Dès qu’il eut fini, il se força à serrer les dents et à tenir sa langue. Ses mains serrées tremblaient. Il s’attendait à voir Roland intervenir — il le ferait, forcément, Eddie n’allait pas devoir s’occuper de ce monstre d’égoïsme tout seul, il en était incapable —, mais Roland ne dit rien.

Tower se mit à rire. D’un rire nerveux et cassant, comme sa voix quand il avait compris qui se trouvait dans la cuisine de sa cabane de location.

— Oh, monsieur… monsieur Dean… je pense réellement que vous avez exagéré la gravité de la situation.

— Tout ce que je me rappelle, fit Eddie, toujours sans lever les yeux, c’est l’odeur d’essence. J’ai tiré avec l’arme de mon dinh, vous vous en souvenez ? J’imagine qu’on a de la chance qu’il n’y ait pas eu de vapeurs, et que j’aie tiré dans la bonne direction. Ils ont versé de l’essence partout, dans le coin de votre bureau. Ils allaient mettre le feu à vos livres préférés… ou, devrais-je dire, à vos meilleurs amis, à votre famille ? Parce que c’est ce qu’ils sont pour vous, pas vrai ? Et Deepneau, vous le mettez où, bordel ? C’est rien d’autre qu’un pauvre vieux avec un cancer, qui part en cavale avec vous quand vous avez juste besoin d’un compagnon de cavale ? Vous le laisseriez crever dans le fossé, si quelqu’un vous proposait une première édition de Shakespeare ou un Hemingway un peu rare.

— Voilà qui est injuste ! s’écria Tower. Il se trouve que j’ai appris que ma librairie avait été brûlée et, par mégarde, je n’ai pas pris d’assurance ! Je suis ruiné, et par votre faute ! Je vous ordonne de sortir d’ici !

— Tu as résilié cette assurance parce que tu avais besoin de liquide pour acheter cette collection d’Hopalong Cassidy, dans la succession Clarence Mulford, l’année dernière, dit doucement Aaron Deepneau. Tu m’as dit que la suspension de l’assurance n’était que provisoire, mais…

— Elle l’était !

Il avait l’air à la fois blessé et surpris, comme si la trahison de ce côté le prenait totalement au dépourvu. C’était peut-être le cas.
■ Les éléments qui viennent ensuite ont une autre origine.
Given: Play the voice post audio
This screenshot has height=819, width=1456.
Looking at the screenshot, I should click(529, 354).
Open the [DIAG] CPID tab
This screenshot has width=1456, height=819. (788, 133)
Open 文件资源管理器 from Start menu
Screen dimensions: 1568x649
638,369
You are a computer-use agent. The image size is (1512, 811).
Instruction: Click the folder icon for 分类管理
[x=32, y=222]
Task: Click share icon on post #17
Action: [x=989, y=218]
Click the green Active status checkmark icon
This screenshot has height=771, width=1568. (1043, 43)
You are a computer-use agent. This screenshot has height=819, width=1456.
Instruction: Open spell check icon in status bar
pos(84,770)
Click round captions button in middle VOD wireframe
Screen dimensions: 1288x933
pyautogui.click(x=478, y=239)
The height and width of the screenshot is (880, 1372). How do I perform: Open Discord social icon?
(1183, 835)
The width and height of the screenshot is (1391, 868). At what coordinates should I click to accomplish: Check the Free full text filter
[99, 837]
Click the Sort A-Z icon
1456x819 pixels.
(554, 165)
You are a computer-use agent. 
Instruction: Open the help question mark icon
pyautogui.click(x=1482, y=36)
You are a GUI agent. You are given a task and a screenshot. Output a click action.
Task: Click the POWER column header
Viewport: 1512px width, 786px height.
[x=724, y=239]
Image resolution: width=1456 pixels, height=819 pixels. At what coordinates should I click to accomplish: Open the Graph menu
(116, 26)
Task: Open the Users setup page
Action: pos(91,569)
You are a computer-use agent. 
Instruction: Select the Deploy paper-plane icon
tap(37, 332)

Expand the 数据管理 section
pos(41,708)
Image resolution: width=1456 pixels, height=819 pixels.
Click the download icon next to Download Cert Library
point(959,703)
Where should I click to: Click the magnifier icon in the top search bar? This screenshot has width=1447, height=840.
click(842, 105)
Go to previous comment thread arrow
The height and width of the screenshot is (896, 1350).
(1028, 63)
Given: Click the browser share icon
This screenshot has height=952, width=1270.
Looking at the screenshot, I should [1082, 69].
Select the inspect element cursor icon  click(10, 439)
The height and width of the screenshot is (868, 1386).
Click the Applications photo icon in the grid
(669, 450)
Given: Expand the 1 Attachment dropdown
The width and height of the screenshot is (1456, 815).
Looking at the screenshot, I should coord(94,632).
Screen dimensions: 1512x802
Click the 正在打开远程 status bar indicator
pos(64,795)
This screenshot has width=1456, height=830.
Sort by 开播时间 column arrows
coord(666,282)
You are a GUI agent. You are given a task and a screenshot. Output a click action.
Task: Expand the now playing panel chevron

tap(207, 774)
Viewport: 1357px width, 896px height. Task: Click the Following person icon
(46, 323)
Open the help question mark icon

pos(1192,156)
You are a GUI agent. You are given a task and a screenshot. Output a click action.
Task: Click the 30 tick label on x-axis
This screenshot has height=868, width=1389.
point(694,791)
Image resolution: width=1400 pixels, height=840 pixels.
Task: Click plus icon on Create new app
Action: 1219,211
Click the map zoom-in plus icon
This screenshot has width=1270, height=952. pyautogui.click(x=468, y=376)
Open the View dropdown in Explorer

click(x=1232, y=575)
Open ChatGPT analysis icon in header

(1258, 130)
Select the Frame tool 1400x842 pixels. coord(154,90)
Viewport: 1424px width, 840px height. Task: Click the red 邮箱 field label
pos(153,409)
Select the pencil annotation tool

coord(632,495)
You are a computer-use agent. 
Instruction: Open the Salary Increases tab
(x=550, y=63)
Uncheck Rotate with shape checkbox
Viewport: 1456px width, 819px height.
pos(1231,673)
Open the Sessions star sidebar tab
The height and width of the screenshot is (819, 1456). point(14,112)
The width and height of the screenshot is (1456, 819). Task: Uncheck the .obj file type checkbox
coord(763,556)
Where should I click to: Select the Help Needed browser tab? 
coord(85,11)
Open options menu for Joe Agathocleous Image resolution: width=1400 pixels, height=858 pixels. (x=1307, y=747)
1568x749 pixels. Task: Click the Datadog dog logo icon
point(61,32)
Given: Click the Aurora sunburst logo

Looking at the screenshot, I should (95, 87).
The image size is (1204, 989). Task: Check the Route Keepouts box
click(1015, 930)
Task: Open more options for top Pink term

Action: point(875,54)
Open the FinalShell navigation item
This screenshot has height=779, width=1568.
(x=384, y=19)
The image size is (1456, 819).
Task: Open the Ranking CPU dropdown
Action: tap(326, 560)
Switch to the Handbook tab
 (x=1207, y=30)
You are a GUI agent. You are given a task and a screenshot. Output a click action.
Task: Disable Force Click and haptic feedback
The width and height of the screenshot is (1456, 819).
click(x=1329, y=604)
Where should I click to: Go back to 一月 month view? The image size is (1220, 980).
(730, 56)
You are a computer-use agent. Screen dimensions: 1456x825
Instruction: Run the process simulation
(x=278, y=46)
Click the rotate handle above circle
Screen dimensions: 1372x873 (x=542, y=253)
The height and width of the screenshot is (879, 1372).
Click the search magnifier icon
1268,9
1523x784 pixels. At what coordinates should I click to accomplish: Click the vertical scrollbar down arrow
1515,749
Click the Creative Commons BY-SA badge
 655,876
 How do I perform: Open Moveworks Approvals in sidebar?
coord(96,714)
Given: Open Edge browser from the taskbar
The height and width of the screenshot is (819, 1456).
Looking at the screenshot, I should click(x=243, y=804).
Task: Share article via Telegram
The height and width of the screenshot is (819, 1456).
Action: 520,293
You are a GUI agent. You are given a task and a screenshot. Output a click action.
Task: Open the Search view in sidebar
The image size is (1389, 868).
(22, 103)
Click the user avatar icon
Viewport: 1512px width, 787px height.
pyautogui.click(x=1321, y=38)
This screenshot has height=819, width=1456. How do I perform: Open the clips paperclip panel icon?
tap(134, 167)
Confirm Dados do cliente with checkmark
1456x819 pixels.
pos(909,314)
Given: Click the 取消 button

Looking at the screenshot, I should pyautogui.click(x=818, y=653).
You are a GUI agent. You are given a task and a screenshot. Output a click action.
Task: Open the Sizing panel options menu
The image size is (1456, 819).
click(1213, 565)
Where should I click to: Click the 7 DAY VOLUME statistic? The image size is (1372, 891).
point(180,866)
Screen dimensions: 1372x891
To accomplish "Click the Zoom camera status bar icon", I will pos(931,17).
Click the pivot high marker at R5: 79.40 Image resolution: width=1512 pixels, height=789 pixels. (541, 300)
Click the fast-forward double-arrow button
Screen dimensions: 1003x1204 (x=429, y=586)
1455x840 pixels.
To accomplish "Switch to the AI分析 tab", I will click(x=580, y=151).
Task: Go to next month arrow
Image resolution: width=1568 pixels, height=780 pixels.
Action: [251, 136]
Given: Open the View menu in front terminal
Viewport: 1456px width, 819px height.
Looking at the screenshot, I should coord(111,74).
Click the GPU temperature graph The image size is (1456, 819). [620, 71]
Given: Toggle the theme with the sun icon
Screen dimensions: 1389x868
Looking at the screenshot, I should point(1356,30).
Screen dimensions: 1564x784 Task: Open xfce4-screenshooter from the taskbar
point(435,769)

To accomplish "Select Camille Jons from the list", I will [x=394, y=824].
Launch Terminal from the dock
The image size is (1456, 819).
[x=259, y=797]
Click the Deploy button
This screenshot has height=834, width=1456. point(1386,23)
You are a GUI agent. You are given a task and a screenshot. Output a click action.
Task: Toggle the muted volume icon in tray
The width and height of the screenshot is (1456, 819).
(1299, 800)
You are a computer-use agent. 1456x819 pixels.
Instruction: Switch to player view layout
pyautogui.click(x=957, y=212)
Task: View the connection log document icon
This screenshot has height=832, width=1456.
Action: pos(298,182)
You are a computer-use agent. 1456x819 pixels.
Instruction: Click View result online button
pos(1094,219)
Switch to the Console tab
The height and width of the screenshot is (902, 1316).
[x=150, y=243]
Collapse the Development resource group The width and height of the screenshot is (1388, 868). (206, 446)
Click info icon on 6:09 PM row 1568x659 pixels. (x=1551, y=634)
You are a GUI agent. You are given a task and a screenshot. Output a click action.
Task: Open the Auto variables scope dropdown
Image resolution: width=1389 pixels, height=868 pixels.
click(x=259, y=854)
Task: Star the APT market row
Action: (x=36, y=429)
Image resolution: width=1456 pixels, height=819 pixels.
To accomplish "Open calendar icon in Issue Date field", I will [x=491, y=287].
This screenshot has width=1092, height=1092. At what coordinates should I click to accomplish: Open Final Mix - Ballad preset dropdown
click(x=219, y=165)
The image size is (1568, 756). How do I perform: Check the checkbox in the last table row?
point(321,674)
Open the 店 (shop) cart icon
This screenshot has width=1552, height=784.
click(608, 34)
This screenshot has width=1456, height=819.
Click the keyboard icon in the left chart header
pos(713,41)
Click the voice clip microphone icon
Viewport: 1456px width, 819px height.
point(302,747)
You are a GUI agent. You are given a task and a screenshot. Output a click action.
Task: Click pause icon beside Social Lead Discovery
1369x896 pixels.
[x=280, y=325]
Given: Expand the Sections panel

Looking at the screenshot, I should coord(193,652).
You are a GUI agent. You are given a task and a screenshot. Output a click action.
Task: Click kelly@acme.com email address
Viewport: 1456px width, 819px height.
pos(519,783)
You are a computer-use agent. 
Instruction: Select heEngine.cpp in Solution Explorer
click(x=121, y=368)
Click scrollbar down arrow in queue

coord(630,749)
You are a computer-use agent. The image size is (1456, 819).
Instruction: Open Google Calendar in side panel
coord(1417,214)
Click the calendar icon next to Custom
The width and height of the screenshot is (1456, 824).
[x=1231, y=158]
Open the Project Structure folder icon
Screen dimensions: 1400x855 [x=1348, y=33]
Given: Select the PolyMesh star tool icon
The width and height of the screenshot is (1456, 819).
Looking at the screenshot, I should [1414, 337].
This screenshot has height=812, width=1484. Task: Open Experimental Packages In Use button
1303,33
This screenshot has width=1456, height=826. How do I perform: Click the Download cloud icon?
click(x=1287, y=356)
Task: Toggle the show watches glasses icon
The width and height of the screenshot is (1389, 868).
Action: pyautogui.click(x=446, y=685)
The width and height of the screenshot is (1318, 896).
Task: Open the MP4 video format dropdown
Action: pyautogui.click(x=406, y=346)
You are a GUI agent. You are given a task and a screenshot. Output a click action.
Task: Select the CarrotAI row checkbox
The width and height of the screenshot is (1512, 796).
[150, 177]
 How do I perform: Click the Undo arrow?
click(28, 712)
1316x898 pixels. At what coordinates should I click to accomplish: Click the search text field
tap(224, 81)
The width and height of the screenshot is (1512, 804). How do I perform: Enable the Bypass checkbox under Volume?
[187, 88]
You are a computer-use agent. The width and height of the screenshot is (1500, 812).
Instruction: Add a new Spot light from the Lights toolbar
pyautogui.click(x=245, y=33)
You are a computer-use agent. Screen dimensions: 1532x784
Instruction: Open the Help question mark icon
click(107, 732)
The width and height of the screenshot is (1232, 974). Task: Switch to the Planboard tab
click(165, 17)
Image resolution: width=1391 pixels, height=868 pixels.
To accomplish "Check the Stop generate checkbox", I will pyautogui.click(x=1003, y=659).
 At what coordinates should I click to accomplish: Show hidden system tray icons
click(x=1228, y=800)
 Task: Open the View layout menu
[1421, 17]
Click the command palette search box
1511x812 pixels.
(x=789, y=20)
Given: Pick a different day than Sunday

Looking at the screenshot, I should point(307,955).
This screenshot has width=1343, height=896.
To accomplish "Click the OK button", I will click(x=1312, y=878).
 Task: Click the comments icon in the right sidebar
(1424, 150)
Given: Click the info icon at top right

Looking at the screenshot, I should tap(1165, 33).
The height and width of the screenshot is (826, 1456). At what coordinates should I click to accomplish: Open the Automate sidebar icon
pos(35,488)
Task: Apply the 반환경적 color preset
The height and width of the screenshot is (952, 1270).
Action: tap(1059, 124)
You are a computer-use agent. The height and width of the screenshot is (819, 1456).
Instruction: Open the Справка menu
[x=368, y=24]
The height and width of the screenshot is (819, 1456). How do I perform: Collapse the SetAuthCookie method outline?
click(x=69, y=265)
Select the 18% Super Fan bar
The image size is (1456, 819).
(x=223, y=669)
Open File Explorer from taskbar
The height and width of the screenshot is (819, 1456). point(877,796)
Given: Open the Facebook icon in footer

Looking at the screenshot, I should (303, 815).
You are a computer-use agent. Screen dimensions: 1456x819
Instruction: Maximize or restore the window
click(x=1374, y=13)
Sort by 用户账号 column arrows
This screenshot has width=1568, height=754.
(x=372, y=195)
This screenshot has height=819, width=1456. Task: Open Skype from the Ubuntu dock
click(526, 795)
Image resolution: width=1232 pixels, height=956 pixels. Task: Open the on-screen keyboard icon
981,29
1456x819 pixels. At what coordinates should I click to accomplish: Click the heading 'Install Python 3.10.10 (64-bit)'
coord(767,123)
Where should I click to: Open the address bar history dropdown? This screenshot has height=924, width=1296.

— Elle était temporaire, bon sang !

— … mais s’en prendre à ce jeune homme, poursuivit Deepneau sur le même ton calme mais plein de regret, voilà qui me paraît très injuste.

— Je vous ordonne de sortir ! lança Tower à Eddie, en retroussant les lèvres. Vous et votre ami ! Je n’ai aucune intention de faire affaire avec vous ! Et si vous avez cru le contraire, c’était… un malentendu !

Il s’accrocha à ce dernier mot comme à un trophée, et le cria presque.